_Task statement:_
Copy every line of the records below where the word "left" occurs.

_Records for this exercise:_
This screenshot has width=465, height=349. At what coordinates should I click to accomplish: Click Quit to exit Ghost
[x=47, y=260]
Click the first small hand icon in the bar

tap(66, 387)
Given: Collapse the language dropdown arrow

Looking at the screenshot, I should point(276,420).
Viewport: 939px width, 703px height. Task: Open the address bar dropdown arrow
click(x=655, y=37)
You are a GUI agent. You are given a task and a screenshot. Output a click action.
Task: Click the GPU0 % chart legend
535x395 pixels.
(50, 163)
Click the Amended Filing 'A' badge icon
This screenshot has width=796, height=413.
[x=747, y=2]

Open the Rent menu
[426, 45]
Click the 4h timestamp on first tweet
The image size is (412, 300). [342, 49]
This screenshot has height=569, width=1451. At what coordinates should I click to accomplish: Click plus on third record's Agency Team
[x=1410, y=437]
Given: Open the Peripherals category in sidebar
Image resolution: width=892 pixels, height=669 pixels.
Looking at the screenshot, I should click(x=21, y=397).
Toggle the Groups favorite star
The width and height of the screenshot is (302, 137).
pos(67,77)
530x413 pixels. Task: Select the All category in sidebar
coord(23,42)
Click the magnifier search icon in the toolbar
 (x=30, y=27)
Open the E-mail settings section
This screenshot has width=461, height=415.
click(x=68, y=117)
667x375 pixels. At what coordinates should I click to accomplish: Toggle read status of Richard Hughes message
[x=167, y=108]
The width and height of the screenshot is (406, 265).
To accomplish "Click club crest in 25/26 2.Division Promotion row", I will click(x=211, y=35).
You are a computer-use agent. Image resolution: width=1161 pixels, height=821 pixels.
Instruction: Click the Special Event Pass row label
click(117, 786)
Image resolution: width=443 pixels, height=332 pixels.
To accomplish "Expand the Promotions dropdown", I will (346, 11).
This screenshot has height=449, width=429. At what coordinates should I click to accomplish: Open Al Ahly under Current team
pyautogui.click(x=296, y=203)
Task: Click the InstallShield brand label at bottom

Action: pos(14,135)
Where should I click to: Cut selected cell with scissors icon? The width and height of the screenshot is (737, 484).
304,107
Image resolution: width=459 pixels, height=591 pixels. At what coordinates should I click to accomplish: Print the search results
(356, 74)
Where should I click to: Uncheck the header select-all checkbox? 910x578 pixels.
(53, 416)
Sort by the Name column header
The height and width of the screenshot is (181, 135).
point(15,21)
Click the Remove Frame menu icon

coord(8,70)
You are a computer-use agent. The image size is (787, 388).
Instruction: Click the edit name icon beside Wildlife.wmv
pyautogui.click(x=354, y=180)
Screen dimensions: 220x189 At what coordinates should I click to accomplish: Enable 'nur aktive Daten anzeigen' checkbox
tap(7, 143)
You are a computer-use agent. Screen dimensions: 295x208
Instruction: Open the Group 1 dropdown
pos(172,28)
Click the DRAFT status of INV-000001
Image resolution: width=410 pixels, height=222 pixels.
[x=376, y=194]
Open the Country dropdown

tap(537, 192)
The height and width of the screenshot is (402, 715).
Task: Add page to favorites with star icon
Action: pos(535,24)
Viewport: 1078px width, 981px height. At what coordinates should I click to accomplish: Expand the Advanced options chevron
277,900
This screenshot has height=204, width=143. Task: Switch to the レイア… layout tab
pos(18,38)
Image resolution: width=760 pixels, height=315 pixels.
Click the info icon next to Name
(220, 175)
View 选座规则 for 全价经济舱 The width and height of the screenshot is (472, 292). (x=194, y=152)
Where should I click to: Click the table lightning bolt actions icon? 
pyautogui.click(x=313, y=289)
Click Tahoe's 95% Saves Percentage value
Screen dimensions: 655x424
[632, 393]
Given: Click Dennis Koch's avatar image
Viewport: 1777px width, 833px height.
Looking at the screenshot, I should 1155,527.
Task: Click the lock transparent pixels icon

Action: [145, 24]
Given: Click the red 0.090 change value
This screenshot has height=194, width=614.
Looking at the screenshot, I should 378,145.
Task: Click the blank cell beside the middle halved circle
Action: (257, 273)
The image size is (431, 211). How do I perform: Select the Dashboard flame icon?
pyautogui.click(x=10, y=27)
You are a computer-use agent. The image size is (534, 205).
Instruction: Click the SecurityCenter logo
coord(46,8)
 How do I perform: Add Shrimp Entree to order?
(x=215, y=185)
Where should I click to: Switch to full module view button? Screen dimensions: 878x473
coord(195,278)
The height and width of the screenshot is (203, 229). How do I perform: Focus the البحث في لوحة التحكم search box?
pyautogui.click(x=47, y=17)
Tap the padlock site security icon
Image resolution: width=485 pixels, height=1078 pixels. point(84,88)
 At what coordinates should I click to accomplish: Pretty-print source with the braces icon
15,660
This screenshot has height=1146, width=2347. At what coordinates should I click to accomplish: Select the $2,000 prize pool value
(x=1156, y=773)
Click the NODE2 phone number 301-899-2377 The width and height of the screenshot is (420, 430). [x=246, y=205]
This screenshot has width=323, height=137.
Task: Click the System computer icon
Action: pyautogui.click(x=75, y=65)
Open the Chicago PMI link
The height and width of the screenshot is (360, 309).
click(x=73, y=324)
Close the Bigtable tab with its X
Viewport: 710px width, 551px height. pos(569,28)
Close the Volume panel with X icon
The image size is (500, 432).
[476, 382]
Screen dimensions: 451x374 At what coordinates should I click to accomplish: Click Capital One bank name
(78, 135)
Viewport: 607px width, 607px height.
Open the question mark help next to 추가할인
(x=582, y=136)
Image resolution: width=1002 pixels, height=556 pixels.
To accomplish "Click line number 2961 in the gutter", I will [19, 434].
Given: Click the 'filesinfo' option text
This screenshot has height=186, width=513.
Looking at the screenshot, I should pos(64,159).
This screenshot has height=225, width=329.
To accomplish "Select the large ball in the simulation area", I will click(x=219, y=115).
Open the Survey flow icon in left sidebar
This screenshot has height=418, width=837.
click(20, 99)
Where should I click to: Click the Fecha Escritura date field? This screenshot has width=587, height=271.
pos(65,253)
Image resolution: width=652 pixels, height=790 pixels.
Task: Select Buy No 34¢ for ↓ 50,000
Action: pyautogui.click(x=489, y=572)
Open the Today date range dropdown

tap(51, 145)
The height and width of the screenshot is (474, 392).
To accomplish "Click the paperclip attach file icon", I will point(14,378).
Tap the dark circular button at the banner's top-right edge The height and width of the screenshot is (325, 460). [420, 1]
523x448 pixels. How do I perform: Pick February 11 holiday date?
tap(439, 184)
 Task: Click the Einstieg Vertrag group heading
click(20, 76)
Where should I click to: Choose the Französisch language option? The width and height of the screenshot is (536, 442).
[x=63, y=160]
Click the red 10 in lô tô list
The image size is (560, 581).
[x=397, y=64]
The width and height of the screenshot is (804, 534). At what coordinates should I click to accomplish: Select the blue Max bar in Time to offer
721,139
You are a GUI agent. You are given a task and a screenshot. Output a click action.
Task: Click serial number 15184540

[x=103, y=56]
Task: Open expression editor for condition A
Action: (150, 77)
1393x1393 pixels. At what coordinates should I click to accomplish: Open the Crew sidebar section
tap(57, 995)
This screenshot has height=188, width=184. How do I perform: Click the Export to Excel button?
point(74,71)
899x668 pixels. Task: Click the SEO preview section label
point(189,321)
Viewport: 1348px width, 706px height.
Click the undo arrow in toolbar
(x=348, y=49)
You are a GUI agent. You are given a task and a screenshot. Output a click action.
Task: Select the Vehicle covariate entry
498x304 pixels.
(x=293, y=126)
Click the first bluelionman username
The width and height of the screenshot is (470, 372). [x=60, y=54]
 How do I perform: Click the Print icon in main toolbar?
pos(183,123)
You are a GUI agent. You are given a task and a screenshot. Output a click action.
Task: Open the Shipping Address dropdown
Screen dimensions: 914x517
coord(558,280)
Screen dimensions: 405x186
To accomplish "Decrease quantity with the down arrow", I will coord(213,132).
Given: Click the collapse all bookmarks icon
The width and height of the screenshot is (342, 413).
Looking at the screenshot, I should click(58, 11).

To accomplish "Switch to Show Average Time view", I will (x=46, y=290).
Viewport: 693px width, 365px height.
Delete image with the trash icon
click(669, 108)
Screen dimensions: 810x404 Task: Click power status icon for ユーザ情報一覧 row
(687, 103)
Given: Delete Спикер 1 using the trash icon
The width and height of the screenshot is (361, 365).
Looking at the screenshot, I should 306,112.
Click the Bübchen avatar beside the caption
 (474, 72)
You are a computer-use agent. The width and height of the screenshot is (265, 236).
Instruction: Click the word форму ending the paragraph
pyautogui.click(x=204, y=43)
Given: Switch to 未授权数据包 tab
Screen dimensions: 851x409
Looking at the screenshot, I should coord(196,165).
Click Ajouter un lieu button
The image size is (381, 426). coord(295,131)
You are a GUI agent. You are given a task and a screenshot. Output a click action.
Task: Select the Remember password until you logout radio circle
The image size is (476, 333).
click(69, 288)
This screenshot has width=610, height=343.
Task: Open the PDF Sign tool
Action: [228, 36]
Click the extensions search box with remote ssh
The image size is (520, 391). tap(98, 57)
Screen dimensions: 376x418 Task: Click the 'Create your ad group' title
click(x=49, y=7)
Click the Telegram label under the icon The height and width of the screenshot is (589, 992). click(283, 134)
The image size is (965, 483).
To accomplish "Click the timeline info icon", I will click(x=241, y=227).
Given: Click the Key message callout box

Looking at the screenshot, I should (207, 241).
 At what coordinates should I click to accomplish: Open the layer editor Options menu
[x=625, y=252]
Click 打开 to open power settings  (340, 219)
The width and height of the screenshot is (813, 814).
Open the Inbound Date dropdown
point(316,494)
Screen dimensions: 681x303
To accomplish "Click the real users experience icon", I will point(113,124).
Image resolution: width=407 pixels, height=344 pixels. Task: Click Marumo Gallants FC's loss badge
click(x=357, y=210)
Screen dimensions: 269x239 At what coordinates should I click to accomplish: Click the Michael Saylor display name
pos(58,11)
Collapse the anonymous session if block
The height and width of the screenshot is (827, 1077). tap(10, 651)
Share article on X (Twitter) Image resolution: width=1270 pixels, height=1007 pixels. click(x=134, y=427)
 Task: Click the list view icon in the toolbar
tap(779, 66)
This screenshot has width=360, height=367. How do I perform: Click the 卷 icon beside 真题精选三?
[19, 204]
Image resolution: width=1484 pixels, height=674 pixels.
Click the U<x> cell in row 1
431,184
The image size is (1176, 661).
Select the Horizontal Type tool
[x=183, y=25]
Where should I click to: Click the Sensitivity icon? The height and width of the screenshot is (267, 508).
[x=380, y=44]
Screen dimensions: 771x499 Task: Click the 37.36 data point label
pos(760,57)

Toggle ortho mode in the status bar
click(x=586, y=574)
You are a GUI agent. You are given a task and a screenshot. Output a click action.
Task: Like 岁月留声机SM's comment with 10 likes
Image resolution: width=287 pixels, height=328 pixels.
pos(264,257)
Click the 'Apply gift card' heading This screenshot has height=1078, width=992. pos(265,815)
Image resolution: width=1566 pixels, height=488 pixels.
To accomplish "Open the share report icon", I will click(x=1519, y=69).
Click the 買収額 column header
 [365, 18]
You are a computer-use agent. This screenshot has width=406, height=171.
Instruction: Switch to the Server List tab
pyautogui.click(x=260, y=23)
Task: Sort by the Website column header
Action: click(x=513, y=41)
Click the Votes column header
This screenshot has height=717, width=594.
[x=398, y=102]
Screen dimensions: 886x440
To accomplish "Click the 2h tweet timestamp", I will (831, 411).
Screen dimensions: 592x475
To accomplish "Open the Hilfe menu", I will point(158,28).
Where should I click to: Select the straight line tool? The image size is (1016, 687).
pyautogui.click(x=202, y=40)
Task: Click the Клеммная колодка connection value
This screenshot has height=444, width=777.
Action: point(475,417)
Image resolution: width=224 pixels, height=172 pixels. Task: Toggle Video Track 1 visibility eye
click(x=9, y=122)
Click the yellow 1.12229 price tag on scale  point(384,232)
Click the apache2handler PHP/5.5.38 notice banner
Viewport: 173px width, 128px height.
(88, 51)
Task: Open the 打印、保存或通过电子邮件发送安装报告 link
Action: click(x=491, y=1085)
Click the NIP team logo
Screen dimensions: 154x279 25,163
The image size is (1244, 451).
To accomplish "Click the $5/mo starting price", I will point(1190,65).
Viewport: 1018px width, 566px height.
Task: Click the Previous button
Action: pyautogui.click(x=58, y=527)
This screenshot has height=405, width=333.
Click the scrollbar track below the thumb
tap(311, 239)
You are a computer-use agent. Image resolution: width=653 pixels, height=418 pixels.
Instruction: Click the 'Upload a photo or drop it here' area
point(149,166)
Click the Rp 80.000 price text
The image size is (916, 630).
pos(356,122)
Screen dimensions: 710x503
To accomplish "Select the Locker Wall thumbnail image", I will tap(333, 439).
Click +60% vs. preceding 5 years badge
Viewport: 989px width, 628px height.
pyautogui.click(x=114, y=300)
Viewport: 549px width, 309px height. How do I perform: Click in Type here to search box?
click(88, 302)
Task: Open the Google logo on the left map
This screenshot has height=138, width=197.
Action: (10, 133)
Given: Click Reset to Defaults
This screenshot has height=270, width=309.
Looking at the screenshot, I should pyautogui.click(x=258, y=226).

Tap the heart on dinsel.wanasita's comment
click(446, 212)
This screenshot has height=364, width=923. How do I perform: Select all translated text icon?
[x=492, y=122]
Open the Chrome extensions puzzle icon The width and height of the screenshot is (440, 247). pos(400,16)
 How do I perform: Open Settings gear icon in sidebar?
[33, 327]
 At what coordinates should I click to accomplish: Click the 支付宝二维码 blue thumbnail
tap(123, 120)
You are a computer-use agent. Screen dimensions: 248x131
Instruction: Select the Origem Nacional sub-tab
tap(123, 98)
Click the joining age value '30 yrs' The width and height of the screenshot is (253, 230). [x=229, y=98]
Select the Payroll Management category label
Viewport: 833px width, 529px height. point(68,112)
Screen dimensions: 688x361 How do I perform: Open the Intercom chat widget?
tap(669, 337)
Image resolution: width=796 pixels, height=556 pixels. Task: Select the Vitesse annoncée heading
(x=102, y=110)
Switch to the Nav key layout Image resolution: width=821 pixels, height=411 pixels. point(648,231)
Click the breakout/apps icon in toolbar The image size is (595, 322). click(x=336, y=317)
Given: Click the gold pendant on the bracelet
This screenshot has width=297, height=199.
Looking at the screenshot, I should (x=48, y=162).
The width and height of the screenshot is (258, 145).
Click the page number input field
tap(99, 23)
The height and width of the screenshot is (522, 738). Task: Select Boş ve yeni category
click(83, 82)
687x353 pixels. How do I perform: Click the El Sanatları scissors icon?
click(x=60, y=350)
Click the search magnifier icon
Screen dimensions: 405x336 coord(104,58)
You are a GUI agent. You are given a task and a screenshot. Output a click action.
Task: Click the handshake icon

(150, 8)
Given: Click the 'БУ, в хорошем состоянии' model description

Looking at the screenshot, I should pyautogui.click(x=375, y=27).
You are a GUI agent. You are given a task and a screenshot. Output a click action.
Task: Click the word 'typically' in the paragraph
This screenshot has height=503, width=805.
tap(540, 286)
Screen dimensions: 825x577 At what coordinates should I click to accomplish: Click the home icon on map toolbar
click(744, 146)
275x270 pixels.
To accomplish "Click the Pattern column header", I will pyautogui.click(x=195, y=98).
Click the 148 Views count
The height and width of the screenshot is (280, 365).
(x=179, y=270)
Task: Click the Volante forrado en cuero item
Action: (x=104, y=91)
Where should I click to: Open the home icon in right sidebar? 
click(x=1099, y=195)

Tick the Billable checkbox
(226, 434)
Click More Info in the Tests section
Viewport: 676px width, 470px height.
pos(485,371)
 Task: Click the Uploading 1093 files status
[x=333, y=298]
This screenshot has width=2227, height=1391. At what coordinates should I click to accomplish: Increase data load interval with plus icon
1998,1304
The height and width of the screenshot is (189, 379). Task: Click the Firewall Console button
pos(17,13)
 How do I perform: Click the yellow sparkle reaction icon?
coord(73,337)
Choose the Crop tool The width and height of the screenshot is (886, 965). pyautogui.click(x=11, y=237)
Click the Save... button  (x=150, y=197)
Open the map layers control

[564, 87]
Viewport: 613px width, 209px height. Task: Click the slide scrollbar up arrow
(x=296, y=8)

_Expected answer:_
Open the Survey flow icon in left sidebar
Task: Open the Google logo on the left map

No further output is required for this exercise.